Establishment of syngeneic murine model for oral cancer therapy

• Published in: Oral oncology Vol. 95; pp. 194 - 201
• Main Authors: Chen, Yi-Fen, Chang, Kuo-Wei, Yang, I-Ting, Tu, Hsi-Feng, Lin, Shu-Chun
• Format: Journal Article
• Language: English
• Published: England Elsevier Ltd 01.08.2019
• Subjects: Cancer; Cisplatin; Hematology, Oncology, and Palliative Medicine; Keratinocyte; microRNA; miR-134; Mouth; Otolaryngology; PD-L1; Preclinical model; Squamous; Therapy; Therapy; Mouth; miR-134; PD-L1; Squamous; Keratinocyte; microRNA; Cisplatin; Cancer; Preclinical model
• ISSN: 1368-8375; 1879-0593; 1879-0593
• DOI: 10.1016/j.oraloncology.2019.06.026

•Establishment of two murine cell lines from tongue SCC by 4NQO induction.•MTCQ1 can induce primary tumors, regional metastasis and distal metastasis.•Inhibition of oncomiRs reduced MTCQ1-GFP oncogenicity.•CDDP and PD-L1 blockage abrogate the MTCQ1 tumor growth in vivo. Oral carcinoma (OSCC) is one of the most important causes of cancer death worldwide. OSCC cell lines and preclinical rodent models are crucial to addressing the mechanisms of OSCC and helping the development of new therapeutic strategies and interventions. The establishment of murine OSCC cell lines and syngeneic models are necessary to allow concordant investigation of both in vitro and in vivo pathogenesis.
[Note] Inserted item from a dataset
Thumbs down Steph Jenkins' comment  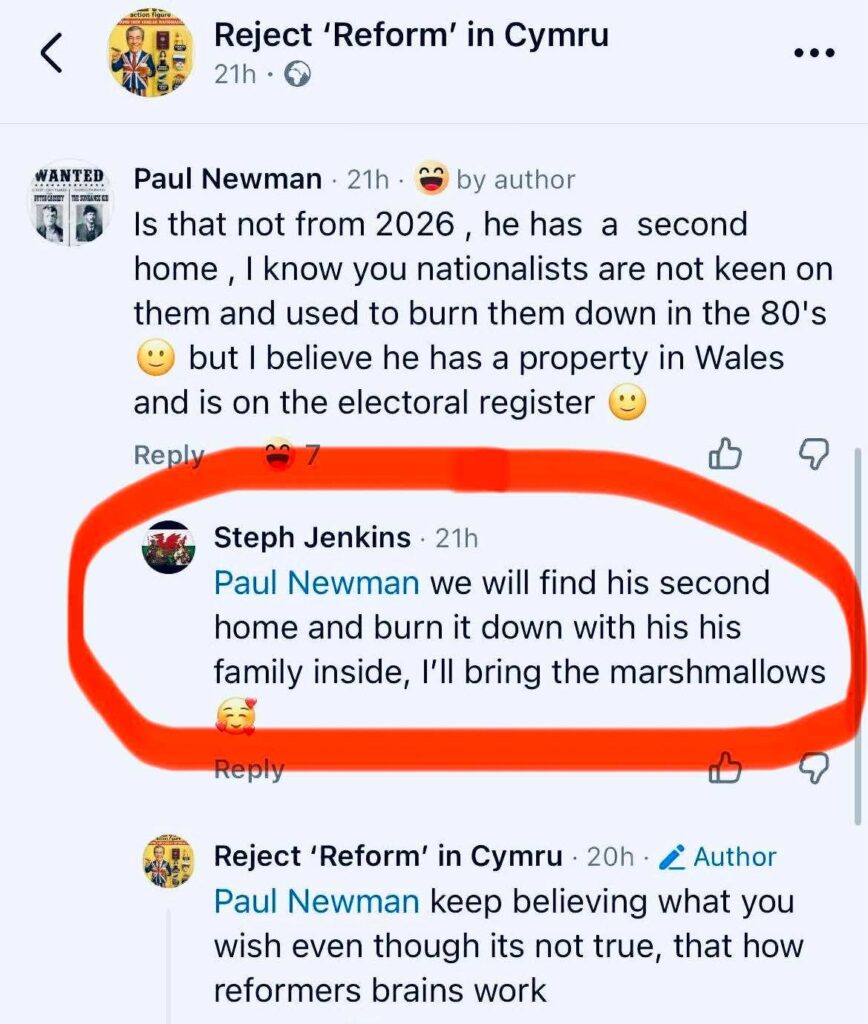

In this study, we established two murine tongue squamous cell carcinoma cell lines, designated MTCQ1 and MTCQ2, from 4NQO-induced OSCC using C57BL/6 mice. These cell lines express a variety of epithelial markers but produce only a tiny amount of E-cadherin. The expression of mesenchymal and stemness regulators are evident, and this is associated with the high mobility in these cell lines. MTCQ1 also shows high Ki67 and PCNA expression, and complicated alterations in p53 expression, which may underlie its high clonogenic potential and rapid orthotopic tumor induction. Using the MTCQ1 cell subclone tagged with GFP (MTCQ1-GFP), extensive neck nodal metastasis and lung metastasis were identified by immunostaining and fluorescence imaging. Inhibition of oncogenic miRNAs, particularly miR-134, was able to attenuate the oncogenicity of MTCQ1-GFP. Cisplatin treatment inhibited both in vitro and in vivo growth of MTCQ1-GFP, and it was found to decrease miR-134 expression in this subclone. The anti-PD-L1 treatment enhanced the inhibitory effects of cisplatin against tumorigenesis. This syngeneic preclinical model should help provide valuable mechanistic insights into OSCC, as well as helping with the development of new approaches to treating this disease.